8. Some other good habits to cultivate:
- Make salad dressings yourself, with Flax oil and/or Linseed oil. Switch to Himalayan salt.
- Include green leafy veg at every meal (in smoothies in the morning)
- Ensure moderate amounts of nuts, seeds, dark chocolate and figs
- Try Good Mood Foods – Bananas, Oats, and Avocado,Turkey.
- Bitter herbs like Rocket/ radishes added to salads can help with digestions
- Include Phyto-oestrogens (20 to 60 g daily) - fermented soya like miso.
- Include these foods in your diet: Flaxseeds, Celery, Fennel, Lentils, Alfalfa, Chickpeas
Supplement - and stay informed
9. Supplement!: While you should aim to get all your nutritional requirements from food, supplementation can be useful: Here are the key supplements:
- A good vitamin C supplement (Liposomal Vitamin C is the best kind )
- CO Q10
- B complexes
- Magnesium – for better sleep
- Vitamin D - as we don’t get enough sunlight in the Irish climate
- Calcium – to protect bone health
10. Stay informed and on top of your health from here on: make sure you have blood tests once a year, check B12, Thyroid and your Hormonal Profile, too.

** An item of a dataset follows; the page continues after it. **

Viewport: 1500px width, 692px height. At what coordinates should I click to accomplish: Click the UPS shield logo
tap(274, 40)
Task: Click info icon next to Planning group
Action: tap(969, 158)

A thanks to our event partners!
My Second Spring's Super Nutrition seminar was held in partnership with CleanMarine Menomin*, Naturalife's new supplement designed for women in perimenopause and menopause. Find out more at http://www.cleanmarine.ie.
Look after yourself: a important reminder
Irene Davey, a student of Public Health Nutrition gave her feedback on the wisdom from the experts at last Thursday’s SuperNutrition Masterclass:
"What a great panel of speakers we heard from at The Merrion Hotel last week. Lorraine Keane started the conversation, revealing that in the media, growing older can be a difficult issue, much less menopause. As the ambassador for Cleanmarine MenoMin, a new Irish supplement for women over 40, she has found that supplementation helped her to minimize some hormonal symptoms: sleeplessness, tiredness and low mood.
Dr Mary Ryan, Consultant Endocrinologist, let us know in no uncertain terms that women need to look after themselves. A nugget I particularly liked: “if you are tired, then DON’T go out for a run, if you are tired, what you need is rest!.” Like many women in the audience, I would definitely be guilty of that one. Whatever you chose to do in the day (work, organize, taxi service, child psychologist, general tyrant, talk to friends, romantic moments) the best thing is to be happy with your decisions and make sure to have carved some time for your recuperation.
UK based nutritionist and writer Susie Perry Debice answered some of the questions which have been coming into My Second Spring and had advice for nutritional tips to help with the symptoms you may be experiencing.
Lastly Sarah Brereton of Naturalife, explained the rationale behind the nutrients which are in the Cleanmarine MenoMin supplement. Krill oils contain fatty acids are therefore good for your brain and heart health; B vitamins are essential for metabolism and brain function; and soy isoflavones which mimic the effect of oestrogen in our bodies.
As a Public Health Nutrition student myself, I have to say I will be definitely using this supplement and making even more effort to eat soya and fermented soy foods as well as my vegetables, fruits, pulses and whole grains and oily fish. The one piece of extra information is that all your family can and should eat this food too. So let’s have oats as part of our breakfast, Japanese veggies with fish for lunch and a bean stew with leafy green vegetables for dinner a bit more often. As Aisling said we are living longer now and so we want to live well at 80 and 90. Midlife is a great period in your life to eat, exercise, rest and look after yourself and so reduce the risks of succumbing to what are called non-communicable diseases: Type 2 diabetes, dementia, osteophorosis and heart disease."